Appartenant à la riche et puissante famille Nonii, Macrin, homme de l'Etat romain, servit sous trois empereurs en gagnant des positions de plus en plus importantes.
L’une de ses premières affectations d’importance fut d’intégrer le decemviri stlitibus iudicandis où les magistrats traitaient, notamment, du statut juridique d'un individu. Puis, il fut tribun militaire à la VII Gemina, une légion stationnée dans la province hispanique, et plus tard à la X Fretense à Jérusalem. De retour à Rome, dans les premières années de l'empereur d'Antonin le Pieux, il fut tribun de la plèbe puis préteur. Après le prétorat, il se vit confier deux des tâches dues aux anciens préteurs : le commandement de la XIVe légion Gemina, stationnée à Carnuntum en Haute Pannonie*, puis l'administration de la province voisine de Basse Pannonie, tâche pour laquelle il resta en Aquincum (Budapest) de 151 à 153 après JC. A une date postérieure à 161, il fut coopté parmi les « sodales antoniniani », puis accompagna Marc Aurèle dans une expédition militaire, ce qui lui valut le titre de comes (comte).
Proconsul d'Asie vers 170, il reçut le titre de « Sauveur de la province », titre vraisemblablement dû à son action au moment de l'attaque des barbares, et autres tribus, contre la péninsule balkanique et la mer Égée.
Nommé gouverneur d’Hispanie citérieure, qui couvrait la côte méditerranéenne des Pyrénées à Carthagène, il le fut peut-être aussi de Bétique qui correspond à l’actuelle Andalousie.
* Ancienne région de l'Europe centrale, limitée au nord par le Danube et située à cheval sur les actuelles Autriche, Hongrie, Slovénie, Croatie, nord-ouest de la Serbie et nord de la Bosnie-Herzégovine.

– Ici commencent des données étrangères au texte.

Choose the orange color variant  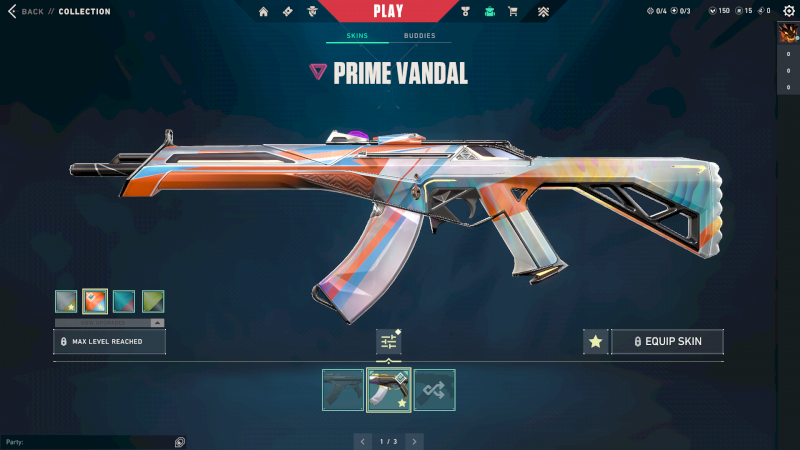(x=95, y=301)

Bref, une belle carrière digne d’une intéressante biographie exemplaire de l’époque, mais pas de quoi émouvoir les chaumières. Macrin ne fut jamais esclave ni gladiateur, et ne mourut pas dans une arène après avoir vaincu le mal. Il s’en faut de beaucoup. Heureusement, les scénaristes veillèrent au grain pour livrer un destin bouleversant à souhait construit avec tous les ingrédients du héros magnifique : fidélité, droiture, honneur, force, amour. Une tragédie grecque à la romaine.
Alors, quand en 2008 les archéologues annoncèrent la mise à jour de la tombe de « Gladiateur », ce fut l’émoi, et le site fut regardé comme la plus importante découverte depuis des décennies.
Erigé par son fils, construit en forme de temple, recouvert de marbre, avec de hautes colonnes flûtées et un sarcophage complexe, c'était le dernier lieu de repos du le général romain.
Effondré et immergé dans le limon déposé à la suite d’une crue du Tibre, le mausolée fut ainsi protégé des pillards déjà très actifs avant la fin de l'ère impériale. Il ressurgissait du passé à l’occasion d’un projet immobilier de luxe. Juste à côté de la tombe, des colonnes de marbre finement sculptées et des tuiles de terre cuite ponctuaient un pan de voie romaine parfaitement conservé : la via Flaminia, qui s'étend le long du Tibre en direction du nord.
Parmi les éléments mis au jour, on trouva une partie de l'inscription funéraire qui permit d'attribuer le monument à Macrinus.